Confcommercio: domanda in calo e prezzi in su

Confcommercio: domanda in calo e prezzi in su
Secondo l'indicatore dei Consumi Confcommercio, ad agosto i consumi italiani hanno registrato un aumento dell'1,7% su base annua, mentre hanno subito una contrazione dell'1,5% rispetto a luglio 2011. Sembra, quindi, essersi interrotta la tendenza al graduale recupero dei livelli di consumo in atto da alcuni mesi; e a settembre il clima di fiducia delle famiglie e delle imprese è peggiorato ancora.

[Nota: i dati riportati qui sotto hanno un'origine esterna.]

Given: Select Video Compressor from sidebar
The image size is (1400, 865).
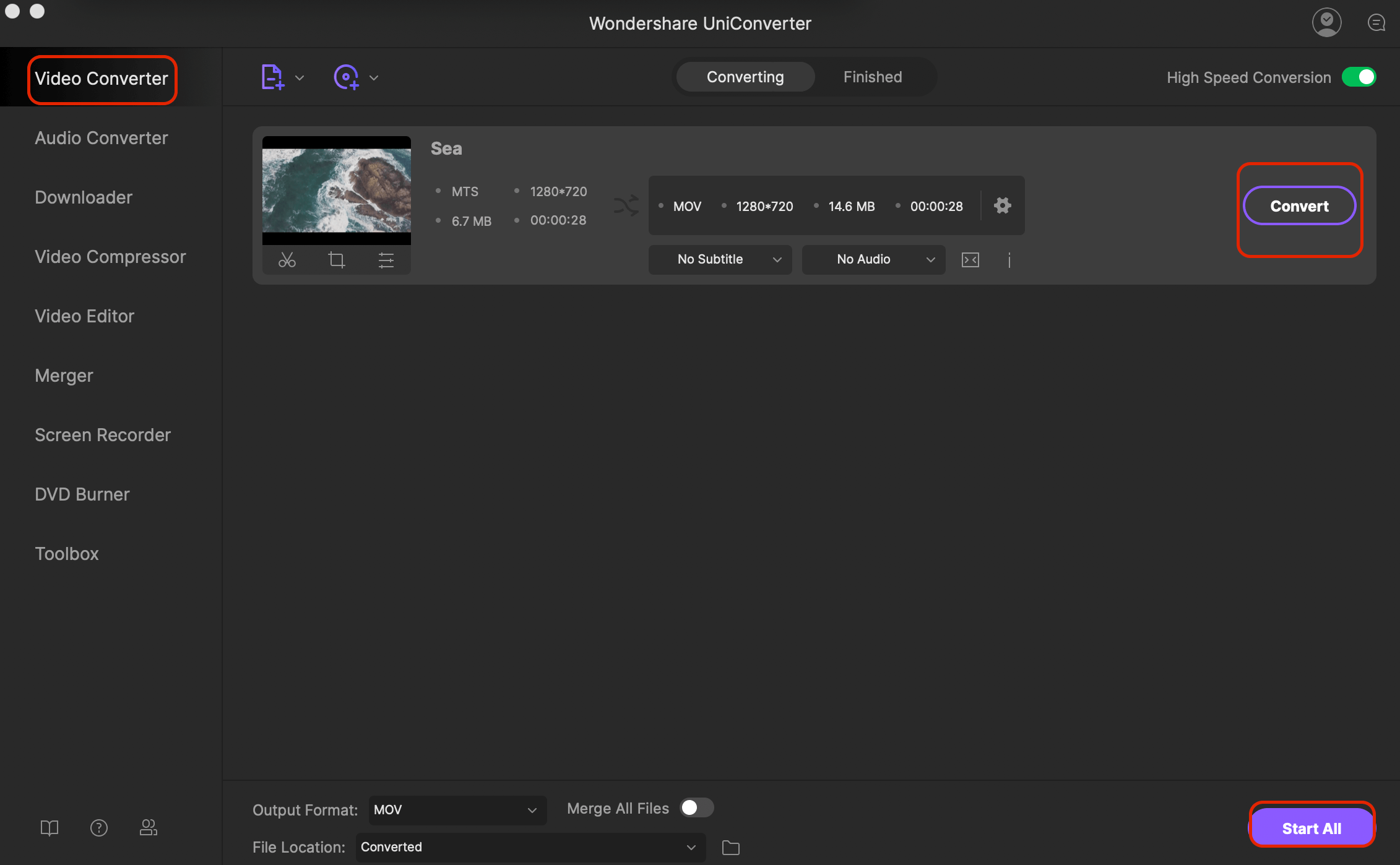Looking at the screenshot, I should tap(109, 256).
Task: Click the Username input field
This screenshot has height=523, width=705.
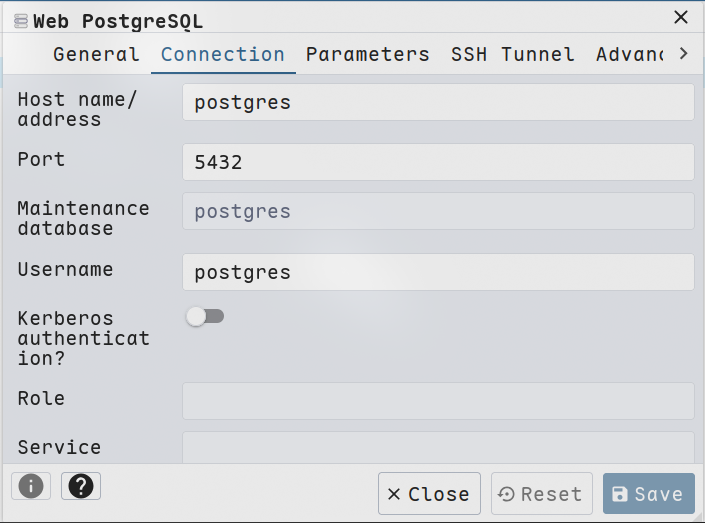Action: pyautogui.click(x=438, y=272)
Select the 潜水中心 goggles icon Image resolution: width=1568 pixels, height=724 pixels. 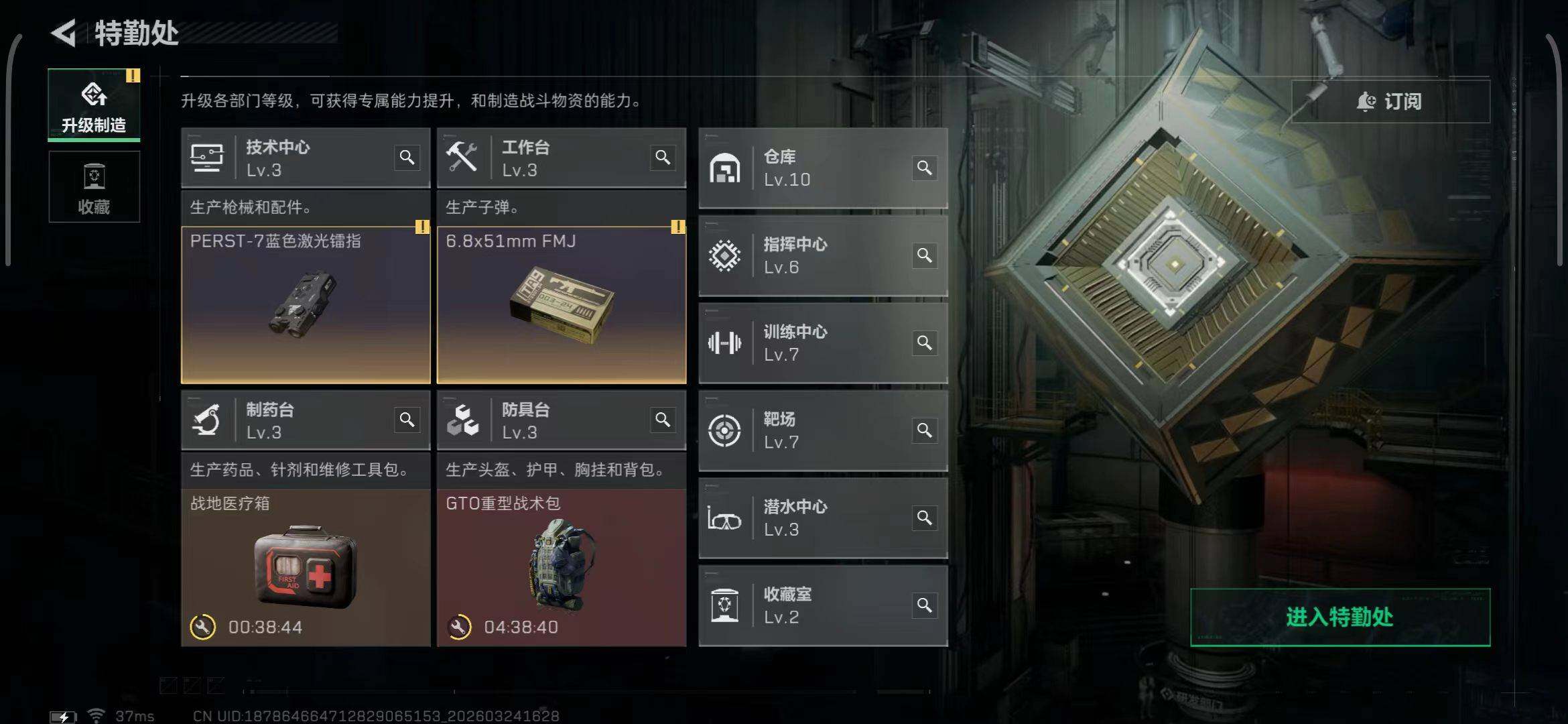click(x=724, y=518)
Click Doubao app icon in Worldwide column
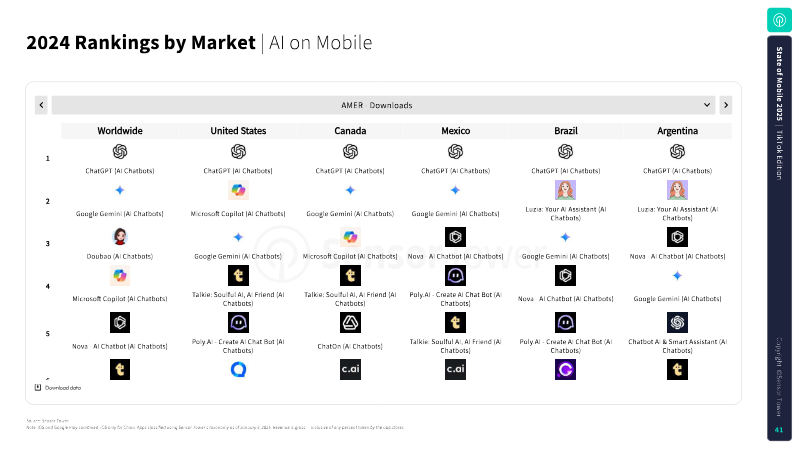 (x=119, y=236)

Come potrebbe essere altrimenti, visto che anche l'inflazione sta aumentando ed aumenterà ancora: Confcommercio stima che per il mese di ottobre l'indice dei prezzi al consumo aumenterà dello 0,4%, portando il tasso d'inflazione tendenziale al 3,2%.

Sul dato del mese oltre ai consueti aumenti dovuti a fattori stagionali dovrebbe influire il pieno esplicarsi degli effetti sui prezzi derivanti dall'innalzamento dell'IVA dal 20 al 21%. Risultato? La domanda cala sempre di più e i prezzi, dall'altro lato, vanno sempre più su.

Secondo le prime rilevazioni Codacons, i prezzi dei prodotti alimentari, per la pulizia della casa e per l'igiene personale che hanno subito il rialzo dell'Iva, hanno avuto un aumento medio del 2,79%, cioè oltre il triplo rispetto a quello 0,833% che ci si doveva attendere se fosse stato matematicamente applicato solo l'aumento dell'Iva dell'1%.